Counselling in private and punishing someone immediately for negligence is as essential as rewarding someone for good work While awarding someone for good work, explain the criteria adopted for deciding a meeting as well as in writing. Besides creating trust among the employees about the fair treatment policy of the organisation, it will help everyone to understand what is required to earn rewards, incentivizes others, and boosts the morale of the one who has been rewarded.

7. Transparency

Transparency and fair dealing is the hallmark of an emotionally stable organisation. If employees know that honesty and hard work has a premium, one major cause of friction and resentment among the employees is eliminated. Application of the merit principle in the work environment and service matters goes a long way in earning the loyalty of the employees and making them emotionally attached to the work.

8. Communication

The importance of communication cannot be overemphasized for emotional stability at the personal, professional, and organisational levels.

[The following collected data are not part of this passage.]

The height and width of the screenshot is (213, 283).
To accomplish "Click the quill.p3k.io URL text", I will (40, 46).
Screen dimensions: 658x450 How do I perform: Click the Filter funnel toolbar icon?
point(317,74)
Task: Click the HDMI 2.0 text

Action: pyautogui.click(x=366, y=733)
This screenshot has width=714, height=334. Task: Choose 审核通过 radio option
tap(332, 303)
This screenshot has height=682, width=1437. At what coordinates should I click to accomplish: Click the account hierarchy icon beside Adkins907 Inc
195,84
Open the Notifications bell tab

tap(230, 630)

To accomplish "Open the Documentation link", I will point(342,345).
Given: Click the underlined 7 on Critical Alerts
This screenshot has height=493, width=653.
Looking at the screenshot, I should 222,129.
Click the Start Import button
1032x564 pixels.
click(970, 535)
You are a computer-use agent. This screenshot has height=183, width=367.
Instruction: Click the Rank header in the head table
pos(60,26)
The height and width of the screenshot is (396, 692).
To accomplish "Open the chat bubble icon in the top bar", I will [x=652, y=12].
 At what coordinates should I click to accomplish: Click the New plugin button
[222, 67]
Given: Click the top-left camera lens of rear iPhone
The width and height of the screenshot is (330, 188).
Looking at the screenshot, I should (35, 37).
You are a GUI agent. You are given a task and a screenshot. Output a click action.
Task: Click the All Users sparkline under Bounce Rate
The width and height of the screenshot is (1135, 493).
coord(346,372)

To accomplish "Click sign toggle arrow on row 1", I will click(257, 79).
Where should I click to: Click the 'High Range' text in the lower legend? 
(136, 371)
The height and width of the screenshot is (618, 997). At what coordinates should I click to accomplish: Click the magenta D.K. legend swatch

Understanding your emotional take on the task or the work environment is the key to job satisfaction and consequently your job performance. Discuss it with your boss if you are not satisfied with any aspect of your job description or work environment; let your subordinate be allowed to discuss it like way with you. Rather facilitate them to vent their feelings about their organizational structure and culture. When you lack emotional intelligence, it’s hard to understand how you come across to others.

Give vent to your feelings about a situation honestly and let others do so for improving the situation. Do express your resentment if unavoidable but do not burst out in public. Remember-emotions are contagious-smiling faces cheer up everyone. Pay compliments a day to one person at least and see the results. Expunge out all the negative words from your official vocabulary and substitute them with positive words i.e. ‘Challenge’ instead of ‘problem’

9. Counselling

Dealing with an emotionally unstable employee or member of the public is one of the most daunting challenges you will come across in your civil service career. While in the private sector, they handle the situation by just firing him-no questions asked. However, in the public sector such employees, if not handled properly, become a liability as you cannot just throw them out. In that situation, first, try to find out the cause of his emotional trouble. What is bothering him-you, his immediate boss or his subordinate? His job description?

Sometimes he may not be aware of the reason for this emotional instability troubling him; be patient, Use your intellect. Imagine yourself in his place and try to figure out the reason for his emotional outbursts. Find out who is the source of the trouble. Once diagnosed to the best of your ability, counsel him in private. Take him in confidence. If needed, advise him to seek professional help from a good psychiatrist. If nothing else, give him a break with paid holidays if possible but do not let him vitiate the environment. The emotional instability of an employee sometimes becomes viral!

Conclusion
Remember, emotions are very powerful but a double-edged weapon-if handled properly, your subordinates can do wonders. Mishandle them and you are doomed. While performing your duties you wear Edward de Bono’s different hats. You wear hats in different colours according to the situation. A red hat is to be worn when dealing with emotions on your own, those of your bosses, colleagues, subordinates, or the general public. Or those who are fond of golf; do not use the striker when putting!